Netflix's embedded app, as runs on TiVo Roamio and Premiere and presumably Bolt, is written in web authoring languages, principally Javascript. It evolved from a version written in HTML5, Javascript, CSS3, etc which ran in the Webkit platform. Netflix's player is a highly atypical web page which never uses a large amount of the functionality included in Webkit (and makes unusually heavy use of some of it), so they developed a pared down, purpose-optimized layout/rendering engine of their own design. You can see some posts about their use of HTML5 here in Netflix's technology blog (skip the first label match) and posts about their contemporary design framework here and here.

Their approach, which downloads a huge amount of the functional UI code and art assets at player start-up, allows them to make massive changes to appearance and functionality without requiring an update to the resident firmware portion, for which they're entirely at the mercy of the OEMs in whose devices their players are embedded.
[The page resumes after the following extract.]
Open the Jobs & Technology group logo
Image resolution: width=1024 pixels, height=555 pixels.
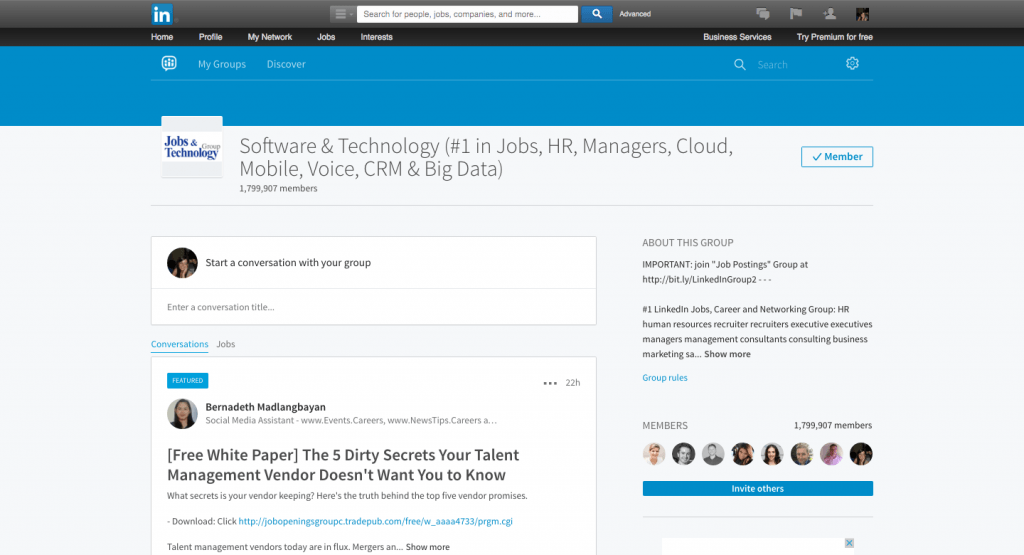(x=192, y=147)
It is fairly memory and CPU intensive, so it runs poorly on some older platforms. (Roku is sticking with their old native app on most of their "legacy" products, since they tried and failed to get it to perform acceptably well on them. It runs on Roku 3, Roku HDMI Stick, the 2015 Roku 2, Roku TV, Roku 4 and will run on all future models. The problem with that is that those older Rokus--some not so old--won't be getting support for Netflix profiles or Netflix Kids, etc). Some platforms have optimized start-up of the app, not reloading the code or UI state at all after the first start-up post power-up (first start-up of the day on Roku). Of things that I have these include this smart TV, Roku 3 and the new Fire TV; it takes a second or two to re-start on the smart TV and Roku, but starts frickin' _instantly_ on Fire TV.

Given the similar identical-UI-on-all-or-most-platforms approach that Amazon and VUDU have taken, I thought that they had adopted a similar development tactic (I know that YouTube has). Amazon and VUDU are up and running at launch on Bolt, right? Hulu is the same on multiple platforms for me now (Roku, Fire TV and FTV Stick).

Their website player is HTML5 in Chrome, IE11 and Edge (for some reason Chrome is constrained to 720p whereas the Microsoft browsers both support 1080p). There used to be an account setting for enabling the HTML5 version (versus Silverlight); that no longer seems to be there, so I guess if your browser supports it you get HTML5. EDIT: I just checked and the same version of the HTML5 player runs in Windows Opera as runs in Chrome, similarly constrained to 720p ).


----------